Consegna 1 |
Aggiorni il testo sul lavoro femminile riportando il tratto da "Il lavoro svolto" fino a "e alla formazione.", con "precari" sostituito da "instabili".
Consegna 2 |
Formatti come tabella Markdown il tratto dei record che va dall'inizio fino alla riga contenente "Action: pos(307,100)", estremi inclusi, omettendo le righe vuote. Usi la colonna "Nr" per il numero progressivo e la colonna "Riga" per il testo della riga.

Testo estratto |
.....

Il lavoro svolto dalle donne e i lavori femminilizzati sono i più precari e sottopagati, cresce il tasso di inattività per le donne e le donne sono i soggetti meno occupati e pagati di meno, 1 donna su 5 è fuori dal mercato del lavoro dopo la nascita di un figlio, le molestie e gli infortuni sul lavoro legati fortemente alla maggiore condizione di ricattabilità restituiscono una situazione allarmante, un terzo delle donne è fuori dal mercato del lavoro per mancato rinnovo del contratto, crescono le dimissioni volontarie, il lavoro di cura, che continua a gravare soprattutto sulle donne, è moltiplicato e invisibilizzato, come sono invisibili nei sistemi di classificazione le persone trans che, invece, subiscono gravi discriminazioni nell’accesso al lavoro e alla formazione.

Il lavoro, questo lavoro povero, intermittente, sfruttato, sottopagato, svalorizzato, non basta più a restituirci una vita degna. La richiesta di un welfare universale e della cura condivisa di bimbi, fragili, anziani, persone con disabilità, la battaglia sull’innalzamento dei salari e sul salario minimo, sul reddito di autodeterminazione sganciato da logiche familiste, come libertà dal lavoro e sul lavoro, come libertà dal ricatto della violenza, sono terreni di lotta da contrapporre al profitto, al merito, al familismo, ad un’idea di nazione sovrana etero cis bianca e privilegio di pochi.

Da parte nostra, continueremo nello sforzo di articolare, all’interno delle vertenze di cui siamo parte, i contenuti dello sciopero femminista e transfemminista, facendoli vivere come snodi fondamentali di piattaforma e contrattazione sindacale.

.....

Record del dataset |
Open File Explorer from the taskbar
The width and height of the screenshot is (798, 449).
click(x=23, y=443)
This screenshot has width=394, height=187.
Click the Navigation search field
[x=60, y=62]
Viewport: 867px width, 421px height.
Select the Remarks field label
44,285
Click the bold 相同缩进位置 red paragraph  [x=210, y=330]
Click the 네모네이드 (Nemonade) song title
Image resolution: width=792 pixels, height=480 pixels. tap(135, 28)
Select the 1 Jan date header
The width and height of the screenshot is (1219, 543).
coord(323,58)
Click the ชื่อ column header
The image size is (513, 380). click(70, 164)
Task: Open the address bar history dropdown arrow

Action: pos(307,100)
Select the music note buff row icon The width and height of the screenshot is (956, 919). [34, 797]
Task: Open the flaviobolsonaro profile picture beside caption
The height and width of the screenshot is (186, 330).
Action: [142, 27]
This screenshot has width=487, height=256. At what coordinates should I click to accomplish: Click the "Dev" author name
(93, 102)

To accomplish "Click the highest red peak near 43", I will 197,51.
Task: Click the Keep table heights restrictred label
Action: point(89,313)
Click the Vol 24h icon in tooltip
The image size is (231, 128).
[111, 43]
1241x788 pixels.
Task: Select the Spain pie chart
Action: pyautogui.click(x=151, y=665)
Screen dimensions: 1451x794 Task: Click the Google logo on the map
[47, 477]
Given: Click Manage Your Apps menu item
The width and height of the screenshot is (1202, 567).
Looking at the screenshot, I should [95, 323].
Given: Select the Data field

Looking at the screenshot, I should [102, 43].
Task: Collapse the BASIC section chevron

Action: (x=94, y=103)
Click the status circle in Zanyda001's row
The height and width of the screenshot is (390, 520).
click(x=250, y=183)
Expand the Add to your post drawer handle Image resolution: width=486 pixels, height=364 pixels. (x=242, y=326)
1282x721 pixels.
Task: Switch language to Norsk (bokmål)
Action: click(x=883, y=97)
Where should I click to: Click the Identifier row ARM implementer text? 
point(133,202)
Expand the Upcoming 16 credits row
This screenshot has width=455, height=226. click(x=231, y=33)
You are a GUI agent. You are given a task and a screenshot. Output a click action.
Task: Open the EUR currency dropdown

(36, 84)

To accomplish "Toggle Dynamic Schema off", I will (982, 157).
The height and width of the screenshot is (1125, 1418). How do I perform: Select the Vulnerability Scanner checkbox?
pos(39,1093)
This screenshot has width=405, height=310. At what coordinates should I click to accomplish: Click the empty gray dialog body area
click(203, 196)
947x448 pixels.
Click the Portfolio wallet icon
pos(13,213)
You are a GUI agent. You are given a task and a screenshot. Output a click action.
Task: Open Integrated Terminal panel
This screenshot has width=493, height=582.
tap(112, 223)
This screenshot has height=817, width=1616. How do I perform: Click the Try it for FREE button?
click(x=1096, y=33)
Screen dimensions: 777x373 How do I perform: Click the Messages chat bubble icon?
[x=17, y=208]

.....

Risultato atteso 1 |
Il lavoro svolto dalle donne e i lavori femminilizzati sono i più instabili e sottopagati, cresce il tasso di inattività per le donne e le donne sono i soggetti meno occupati e pagati di meno, 1 donna su 5 è fuori dal mercato del lavoro dopo la nascita di un figlio, le molestie e gli infortuni sul lavoro legati fortemente alla maggiore condizione di ricattabilità restituiscono una situazione allarmante, un terzo delle donne è fuori dal mercato del lavoro per mancato rinnovo del contratto, crescono le dimissioni volontarie, il lavoro di cura, che continua a gravare soprattutto sulle donne, è moltiplicato e invisibilizzato, come sono invisibili nei sistemi di classificazione le persone trans che, invece, subiscono gravi discriminazioni nell’accesso al lavoro e alla formazione.

Risultato atteso 2 |
| Nr | Riga |
|---|---|
| 1 | Open File Explorer from the taskbar |
| 2 | The width and height of the screenshot is (798, 449). |
| 3 | click(x=23, y=443) |
| 4 | This screenshot has width=394, height=187. |
| 5 | Click the Navigation search field |
| 6 | [x=60, y=62] |
| 7 | Viewport: 867px width, 421px height. |
| 8 | Select the Remarks field label |
| 9 | 44,285 |
| 10 | Click the bold 相同缩进位置 red paragraph  [x=210, y=330] |
| 11 | Click the 네모네이드 (Nemonade) song title |
| 12 | Image resolution: width=792 pixels, height=480 pixels. tap(135, 28) |
| 13 | Select the 1 Jan date header |
| 14 | The width and height of the screenshot is (1219, 543). |
| 15 | coord(323,58) |
| 16 | Click the ชื่อ column header |
| 17 | The image size is (513, 380). click(70, 164) |
| 18 | Task: Open the address bar history dropdown arrow |
| 19 | Action: pos(307,100) |